A propaganda liberticida é um dos mais relevantes monopólios do Estado
brasileiro, que os divide com a chamada sociedade civil amante dos quartéis.
Não é acaso que pesquisas de opinião sobre
instituições coloquem militares como os mais respeitados pelo coletivo
brasileiro em 2014, um ano após as grandes manifestações de massa que varreram
o país. A propaganda e a censura fazem
as Forças Armadas serem vistas como absolutamente benéficas pela população. Em
recente pesquisa elas aparecem em primeiro lugar na preferência das massas
brasileiras. A segunda, significativamente, é outro meio repressivo, a Polícia
Federal. Em terceiro lugar a OAB, o que mostra alguma esperança para quem sonha
com a democracia. A quarta predileta é a Igreja Católica seguida pelo
Judiciário, imprensa e ministério público. Depois vêm os sindicatos, os bancos
e as financeiras, as empresas estatais e a presidência da república. No décimo
primeiro lugar, a Igreja Universal do Reino de Deus e...no fundo do poço o
Congresso Nacional e os partidos políticos. Assim, para compreender o intento de
militarizar as escolas devemos examinar as doutrinas que entendem o Estado como
burocracia mecânica e as Forças Armadas como instrumentos mecânicos, escolas que servem como poderosos mecanismos
de máxima atenuação da autonomia individual e coletiva. Nossa história política
e educativa reitera a presença dos mitos militaristas e científicos que
proclamam a superioridade das técnicas de controle sobre a política e a democracia.

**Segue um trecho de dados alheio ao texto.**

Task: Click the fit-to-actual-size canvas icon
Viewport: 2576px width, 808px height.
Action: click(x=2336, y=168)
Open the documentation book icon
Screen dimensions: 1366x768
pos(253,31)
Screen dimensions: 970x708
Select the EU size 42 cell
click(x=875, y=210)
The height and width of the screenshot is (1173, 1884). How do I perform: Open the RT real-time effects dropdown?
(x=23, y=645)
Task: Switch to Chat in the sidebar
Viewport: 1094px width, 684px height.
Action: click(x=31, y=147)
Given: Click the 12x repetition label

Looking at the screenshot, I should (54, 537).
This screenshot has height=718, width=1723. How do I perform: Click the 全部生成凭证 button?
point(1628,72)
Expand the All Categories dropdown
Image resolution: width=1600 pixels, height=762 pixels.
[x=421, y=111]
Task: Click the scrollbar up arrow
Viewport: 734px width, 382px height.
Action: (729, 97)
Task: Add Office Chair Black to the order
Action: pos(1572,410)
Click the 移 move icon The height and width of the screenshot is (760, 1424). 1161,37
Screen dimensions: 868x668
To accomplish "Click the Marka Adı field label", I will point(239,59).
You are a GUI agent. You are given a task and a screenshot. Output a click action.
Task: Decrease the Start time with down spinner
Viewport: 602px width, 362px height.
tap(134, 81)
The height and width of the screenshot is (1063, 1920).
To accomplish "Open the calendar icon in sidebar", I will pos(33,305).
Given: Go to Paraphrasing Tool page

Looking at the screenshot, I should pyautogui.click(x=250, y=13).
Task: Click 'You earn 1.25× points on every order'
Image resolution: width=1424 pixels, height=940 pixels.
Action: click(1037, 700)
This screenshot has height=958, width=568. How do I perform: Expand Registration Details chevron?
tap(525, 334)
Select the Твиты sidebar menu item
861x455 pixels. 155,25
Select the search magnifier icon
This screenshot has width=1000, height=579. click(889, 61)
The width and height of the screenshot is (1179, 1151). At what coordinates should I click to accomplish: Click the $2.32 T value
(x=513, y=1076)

Temos nos projetos em pauta um novo ensaio para fazer da educação, em vez de prática
da liberdade, uma via de escravidão. Nas escolas planejadas a disciplina
militar e a delação integram o curriculum. Trata-se de uma escola onde o ideal
hegeliano é aplicado do modo mais perverso: alunos e professores serão presos
na cadeia disciplinar, soldados cuja essência é a de serem tristes escravos.